(Saved entries)

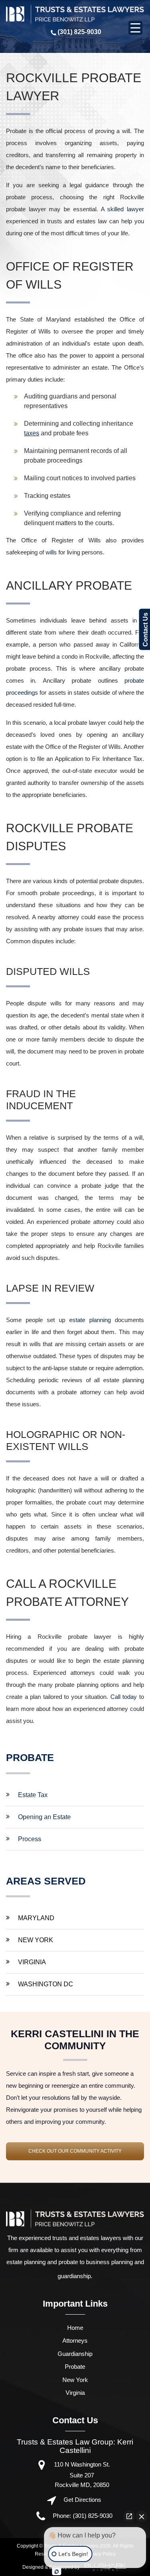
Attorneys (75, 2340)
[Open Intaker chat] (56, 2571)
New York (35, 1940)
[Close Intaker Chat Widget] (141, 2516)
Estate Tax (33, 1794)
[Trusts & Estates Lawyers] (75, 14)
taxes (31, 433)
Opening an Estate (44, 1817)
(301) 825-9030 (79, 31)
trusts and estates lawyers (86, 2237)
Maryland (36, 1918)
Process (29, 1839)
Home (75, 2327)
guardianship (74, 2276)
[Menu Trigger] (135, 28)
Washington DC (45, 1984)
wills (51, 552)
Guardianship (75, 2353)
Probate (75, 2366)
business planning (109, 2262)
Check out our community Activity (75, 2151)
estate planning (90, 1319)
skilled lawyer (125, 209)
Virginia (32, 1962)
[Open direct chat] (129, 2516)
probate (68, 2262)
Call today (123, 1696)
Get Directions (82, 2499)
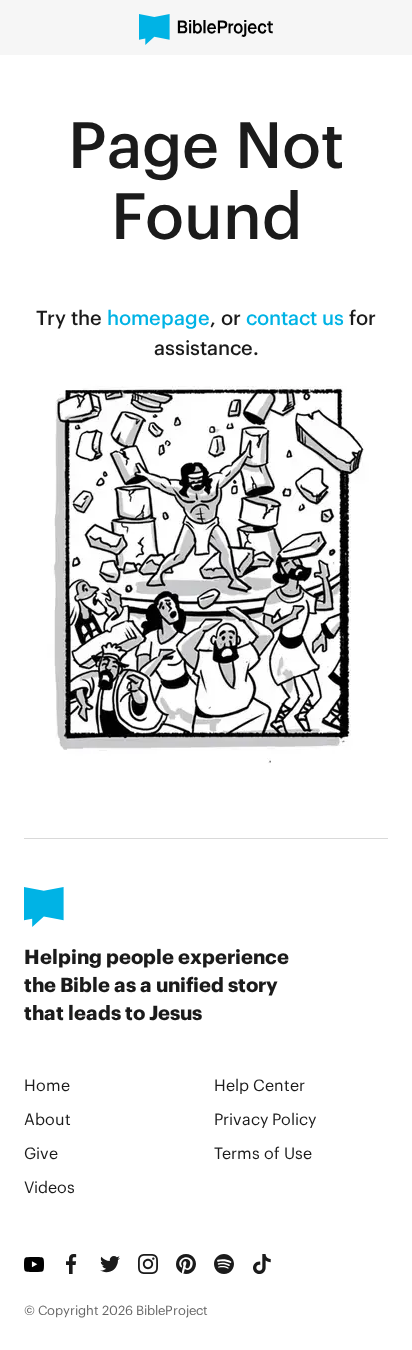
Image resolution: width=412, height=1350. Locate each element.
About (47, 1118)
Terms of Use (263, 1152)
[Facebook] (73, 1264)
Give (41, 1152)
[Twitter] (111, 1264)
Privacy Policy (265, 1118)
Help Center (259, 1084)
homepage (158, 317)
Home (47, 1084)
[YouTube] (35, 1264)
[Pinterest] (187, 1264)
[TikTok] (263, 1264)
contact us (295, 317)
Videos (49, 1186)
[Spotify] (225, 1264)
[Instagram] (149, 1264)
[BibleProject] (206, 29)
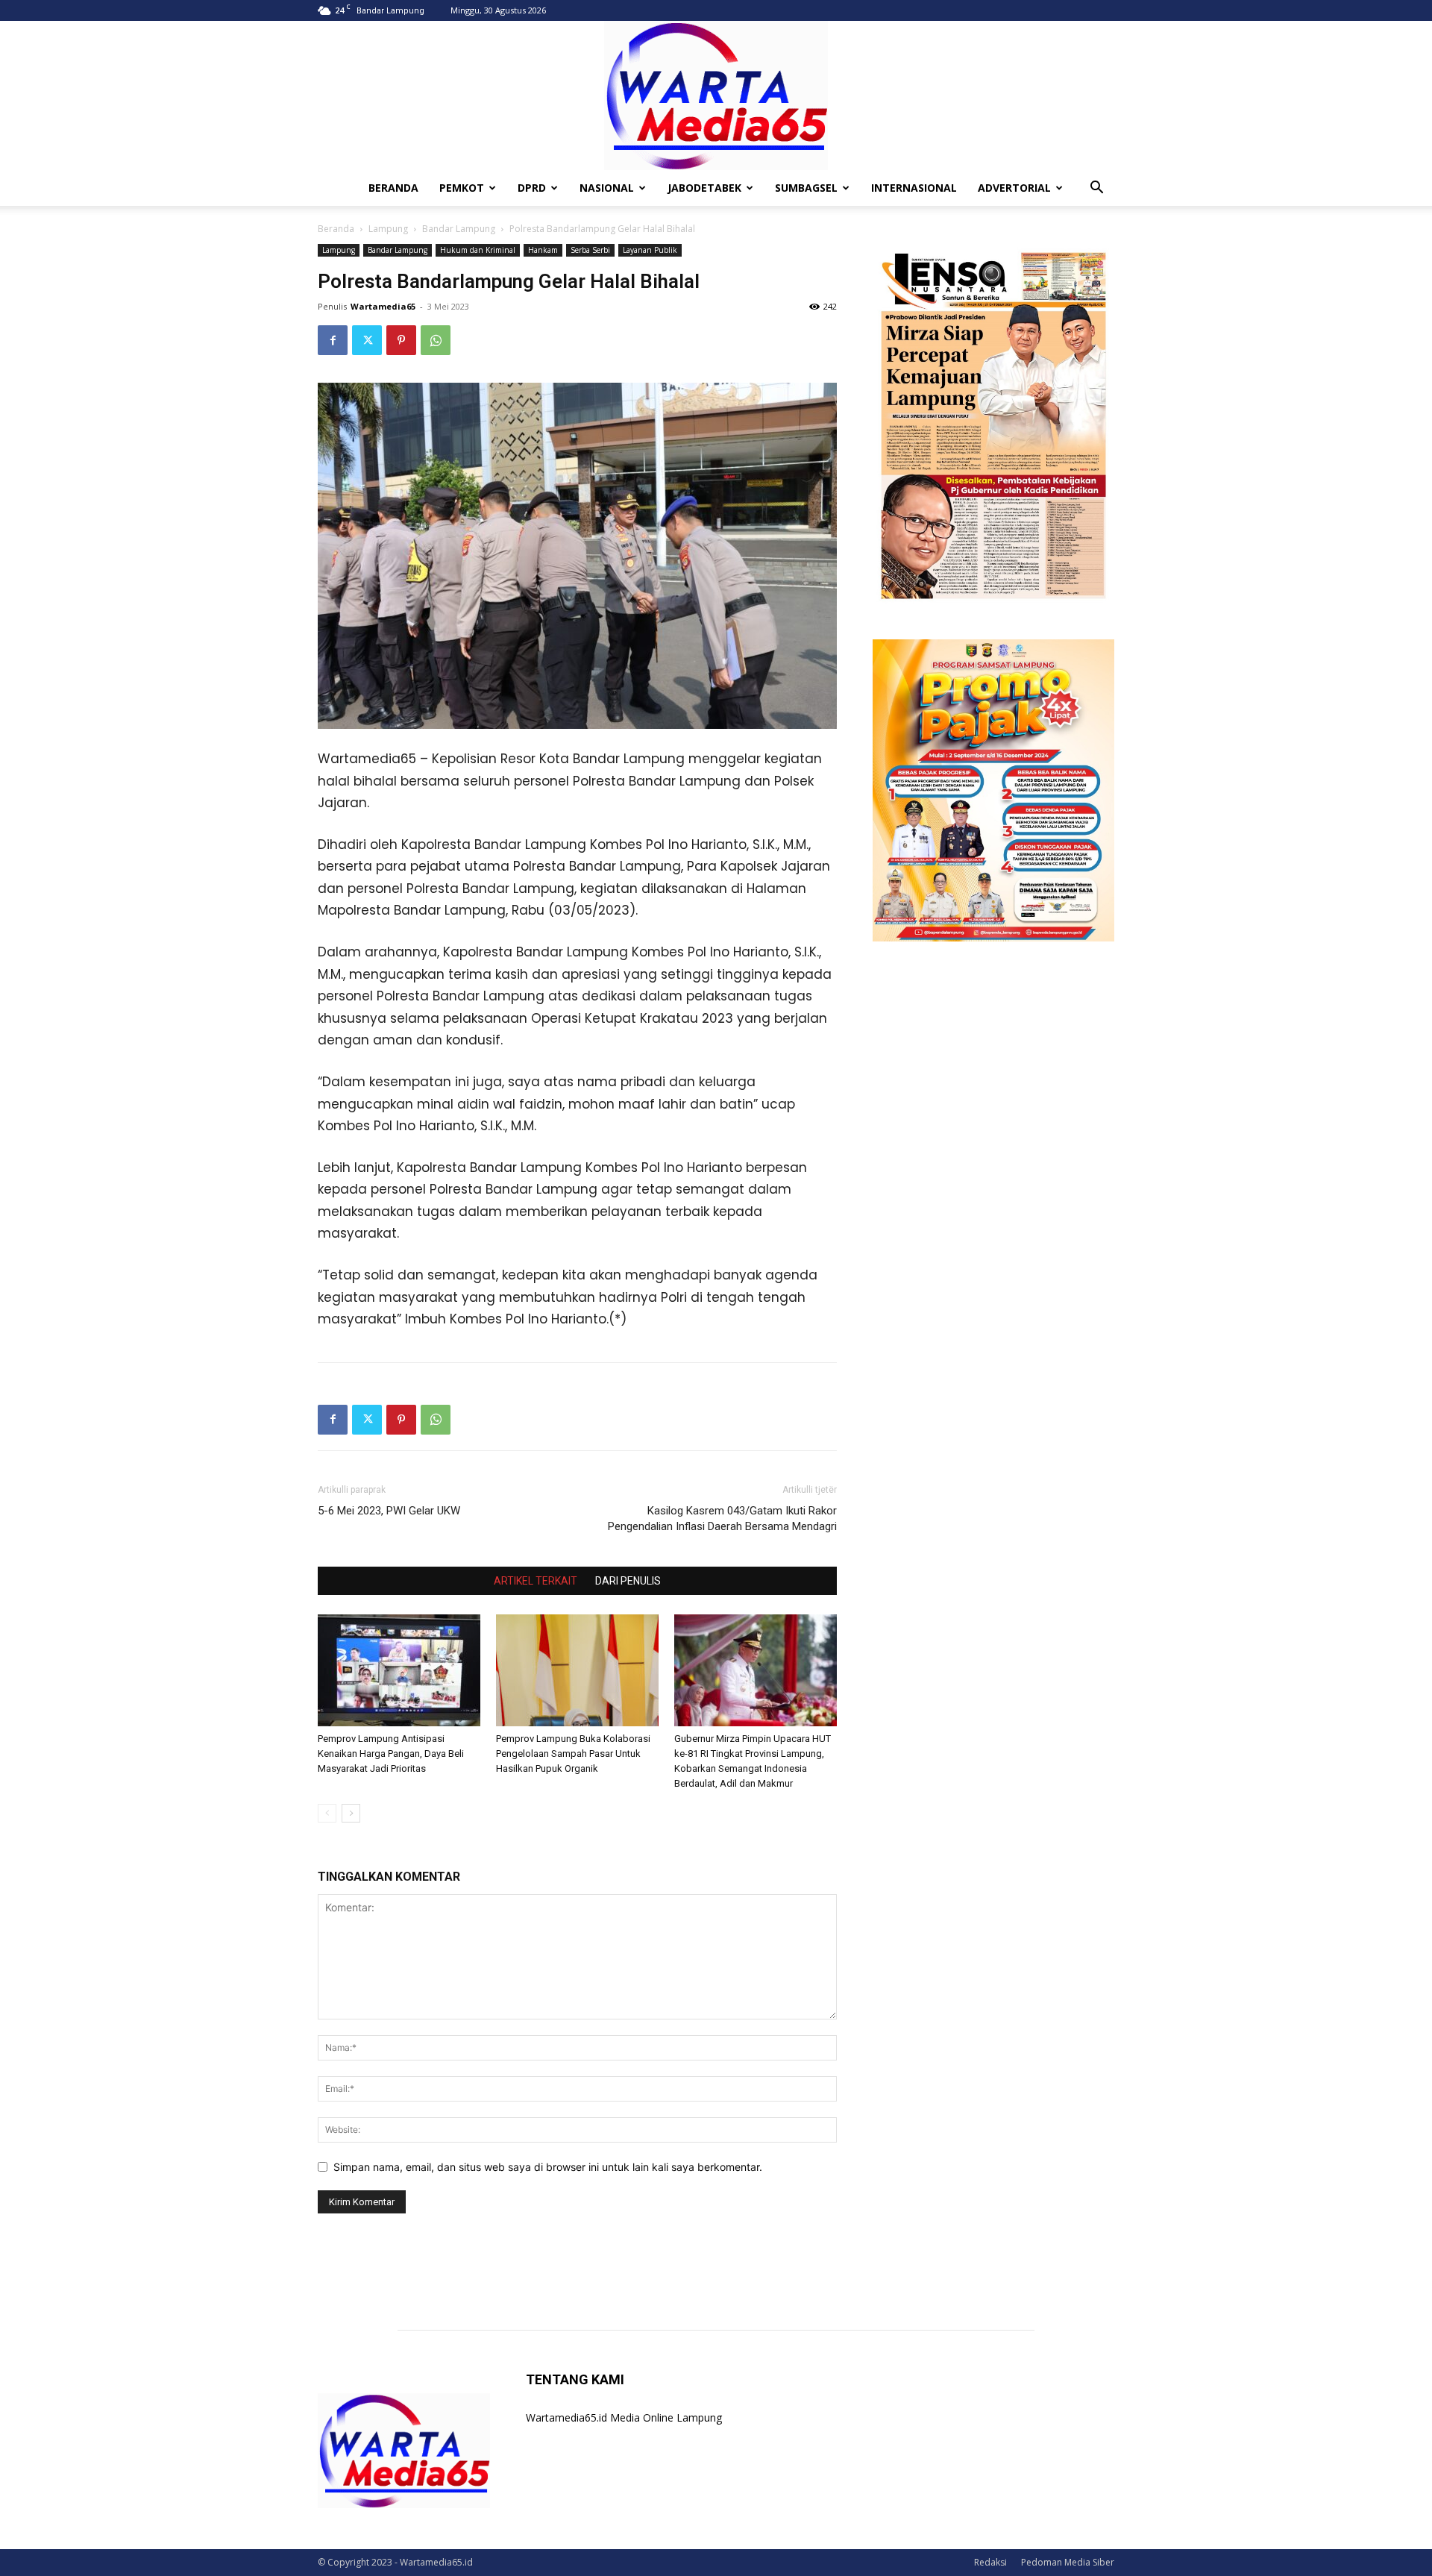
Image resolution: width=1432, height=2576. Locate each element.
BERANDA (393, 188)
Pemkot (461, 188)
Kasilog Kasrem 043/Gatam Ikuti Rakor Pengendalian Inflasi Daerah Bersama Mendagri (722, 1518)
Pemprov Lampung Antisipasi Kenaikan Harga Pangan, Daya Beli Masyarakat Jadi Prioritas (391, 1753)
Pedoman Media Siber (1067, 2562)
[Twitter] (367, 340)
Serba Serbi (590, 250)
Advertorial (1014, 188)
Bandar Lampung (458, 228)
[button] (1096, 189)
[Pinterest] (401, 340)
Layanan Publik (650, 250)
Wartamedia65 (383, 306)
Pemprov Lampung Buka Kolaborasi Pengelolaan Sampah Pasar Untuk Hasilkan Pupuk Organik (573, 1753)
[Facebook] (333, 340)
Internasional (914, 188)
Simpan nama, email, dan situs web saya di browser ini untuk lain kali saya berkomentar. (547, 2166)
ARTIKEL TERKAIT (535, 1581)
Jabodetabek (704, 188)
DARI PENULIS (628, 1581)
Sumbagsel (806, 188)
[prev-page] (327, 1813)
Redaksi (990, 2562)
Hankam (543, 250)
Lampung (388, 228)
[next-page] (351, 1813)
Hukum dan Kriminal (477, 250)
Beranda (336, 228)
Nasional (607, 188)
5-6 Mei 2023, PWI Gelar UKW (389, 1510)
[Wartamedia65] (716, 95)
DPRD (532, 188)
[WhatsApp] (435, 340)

Aim of the task: Pictures aside, return exactly the lines from the data above, starting at the line that has "Check out our community Activity (75, 2151)" and ending at the line that has "Videos (49, 1186)", both included.

Written solution:
Check out our community Activity (75, 2151)
estate planning (90, 1319)
skilled lawyer (125, 209)
Virginia (32, 1962)
[Open direct chat] (129, 2516)
probate (68, 2262)
Call today (123, 1696)
Get Directions (82, 2499)
Image resolution: width=412, height=1350. Locate each element.
About (47, 1118)
Terms of Use (263, 1152)
[Facebook] (73, 1264)
Give (41, 1152)
[Twitter] (111, 1264)
Privacy Policy (265, 1118)
Help Center (259, 1084)
homepage (158, 317)
Home (47, 1084)
[YouTube] (35, 1264)
[Pinterest] (187, 1264)
[TikTok] (263, 1264)
contact us (295, 317)
Videos (49, 1186)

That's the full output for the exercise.